Amid concerns with the high cost of new oncology drugs, a relevant question is what does it actually cost to bring a new innovative oncology treatment from its infancy stages to commercialization? During the 1990s, the research and development cost per approved oncology drug was estimated to be 20 percent higher than non-oncology drugs: around $1,024 million for oncology versus $868 million for all drugs.6 In the past decade, prices for new branded oncology drugs have nearly doubled from about $5,000 per month to over $10,000 per month. As recently as 2003, the cost of developing a new drug in all therapeutic areas was estimated at nearly $1 billion.7

In 2007, a review of the economics of new oncology drug development found that 71 percent of oncology drugs received priority review status from the Food and Drug Administration versus 40 percent of other new drugs receiving priority status (from 1997 to 2005).8 The oncology drugs had longer clinical development times from start of testing to market approval and were likely to be tested in many more uses before first marketing approval than the other categories. Before original approval for marketing, 57 percent of oncology drugs were investigated for multiple indications, with 32 percent tested in at least four indications. These factors affect the full-capitalized cost per approved drug.

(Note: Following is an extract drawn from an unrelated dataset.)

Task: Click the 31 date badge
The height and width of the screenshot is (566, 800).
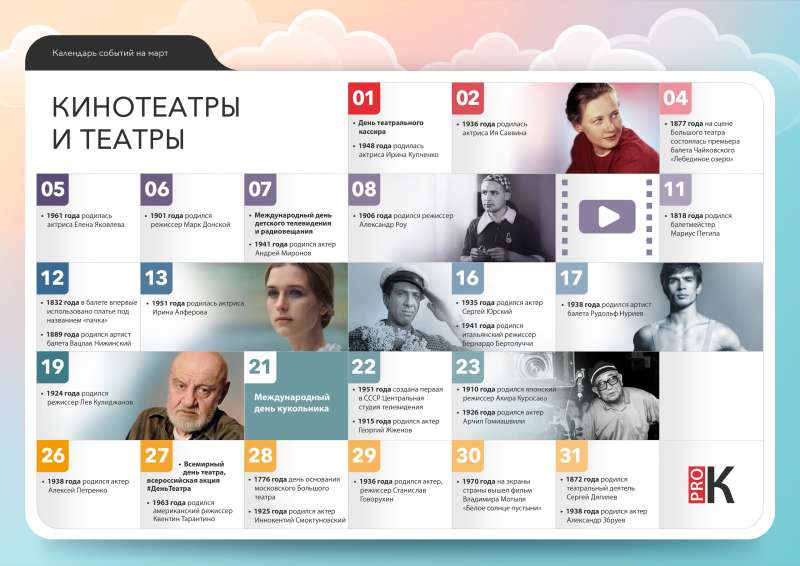Action: [x=571, y=456]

Joseph DiMasiAccording to Joseph DiMasi, PhD, of Tufts Center for the Study of Drug Development, robust data specific to current oncology drug development costs are lacking. Given the generally large expenses of oncology drug treatment, according to DiMasi, most economic experts believe that per patient costs for oncology drug trials are relatively very high. “However,” he said, “the net effect on relative costs is unclear as costs depend on how many indications are pursued.”

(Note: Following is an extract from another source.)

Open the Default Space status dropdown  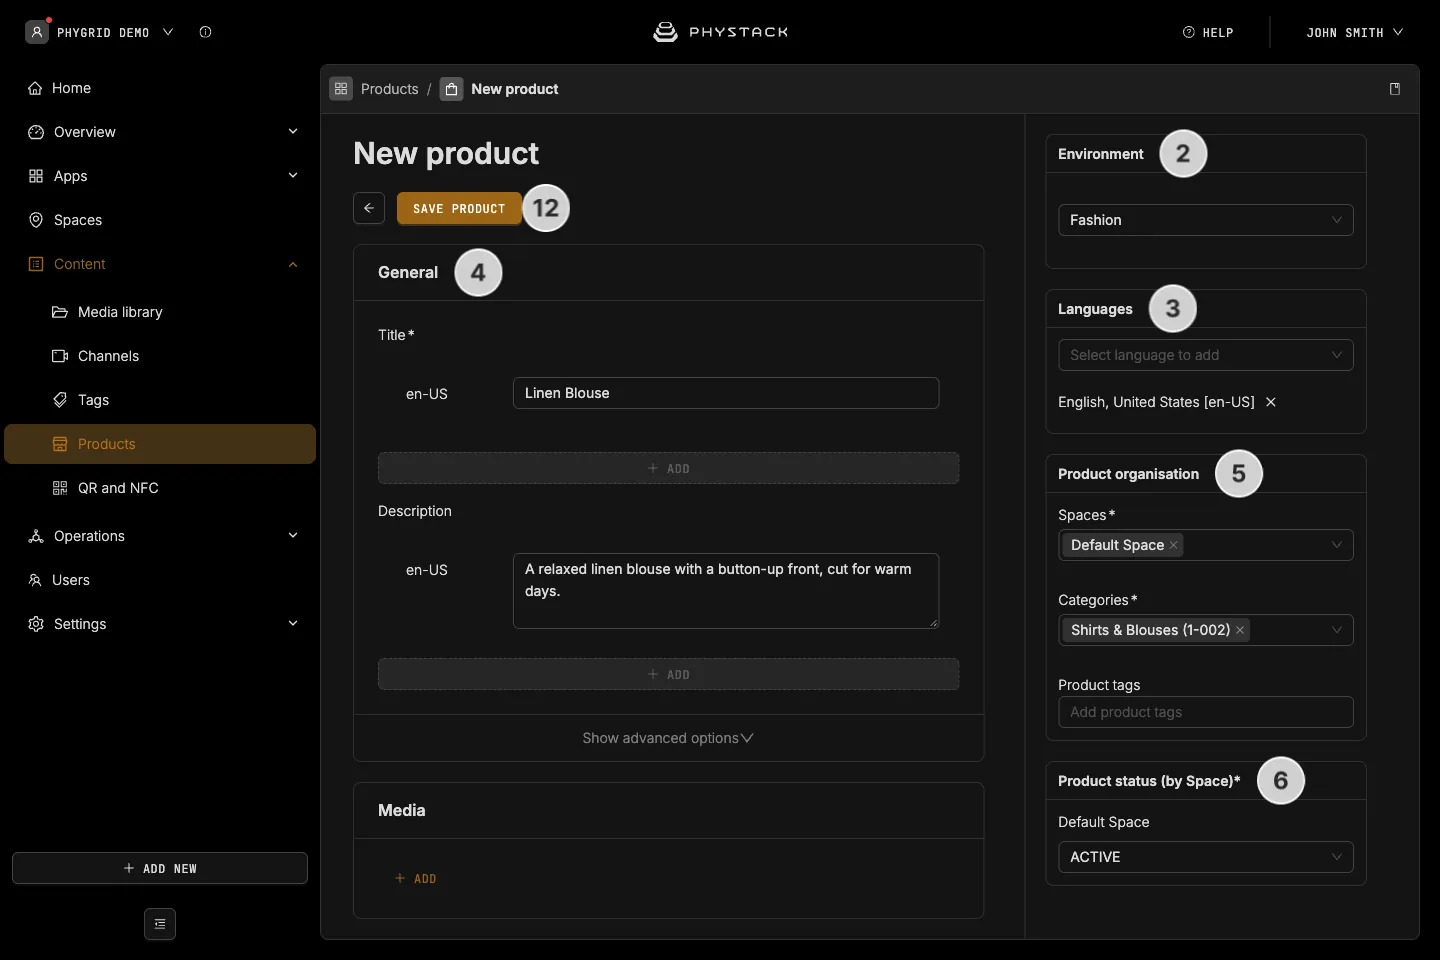tap(1206, 857)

Challenges of Phase III Trials

Generally, phase III trials are the most expensive development phase for any drug. Oncology drugs, in particular, are plagued by a high failure rate after entering phase III, which leads to higher average development costs. From 2004 to 2011, the overall rate of transitioning from phase I to FDA approval was 6.7 percent for oncology, while it was 12.1 percent for all other therapeutic areas.9 The big drop in phase III success for oncology trials is the primary driver of this two-fold difference. As little as 45 percent of oncology therapeutics progress from phase III to NDA/BLA versus 64 percent for all other areas.